Fuente >>
Madame Bovary pervirtió mi adolescencia. En vez de María, de Jorge Isaacs, como aconsejaban los manuales de literatura, los dioses me concedieron las páginas de Flaubert al despuntar o despertar (y nunca fueron tan exactos estos verbos) mi atormentada adolescencia. Toda la vida he pensado con asquerosa envidia en el carruaje donde León seduce a la señora Emma Bovary, tan bella, tan trastornada por los libros como el flaco que se inventó Cervantes para que confundiera molinos de viento con monstruos y terribles enemigos. No propiamente en el carruaje sino en los hechos cuya descripción Flaubert se reservó, narrador sabio como ninguno, pero sembró en la imaginación del lector para siempre. Todavía veo la mano que se asoma por la ventanilla y reparte por la ciudad los pedacitos de la carta de rechazo. Porque madame Bovary ha cedido, ha dicho que sí, me ha dicho que sí.

La verdad: hubiera dado cualquier cosa por rescatarla del carruaje de la perdición, arrebatándosela para siempre a ese imbécil. Hubiera dado mi abandonada colección de trompos o mis cometas por sacarla de las páginas del libro, no metafóricamente sino en carne y hueso.

En La Rosa Púrpura del Cairo, un personaje escapa de la pantalla y se enreda con una espectadora. Mia Farrow, en sus tiempos bellos. Me fascina, me encanta esta maravillosa idea. Y espero con ansia que el milagro se repita conmigo, sobre todo cuando Woody Allen contrata a Scarlett Johannson. Woody, amigo mío, ¿qué te cuesta complacerme?

Datos >>
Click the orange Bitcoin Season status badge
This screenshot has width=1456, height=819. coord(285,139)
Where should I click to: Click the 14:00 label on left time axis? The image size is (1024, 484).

Tarea >> Cambia «espectadora» por «lectora» y vuelve a escribir el fragmento del texto sobre Madame Bovary que empieza con «En La Rosa Púrpura» y sigue hasta «te cuesta complacerme?». El material no es necesario en este caso.

Resultado >>
En La Rosa Púrpura del Cairo, un personaje escapa de la pantalla y se enreda con una lectora. Mia Farrow, en sus tiempos bellos. Me fascina, me encanta esta maravillosa idea. Y espero con ansia que el milagro se repita conmigo, sobre todo cuando Woody Allen contrata a Scarlett Johannson. Woody, amigo mío, ¿qué te cuesta complacerme?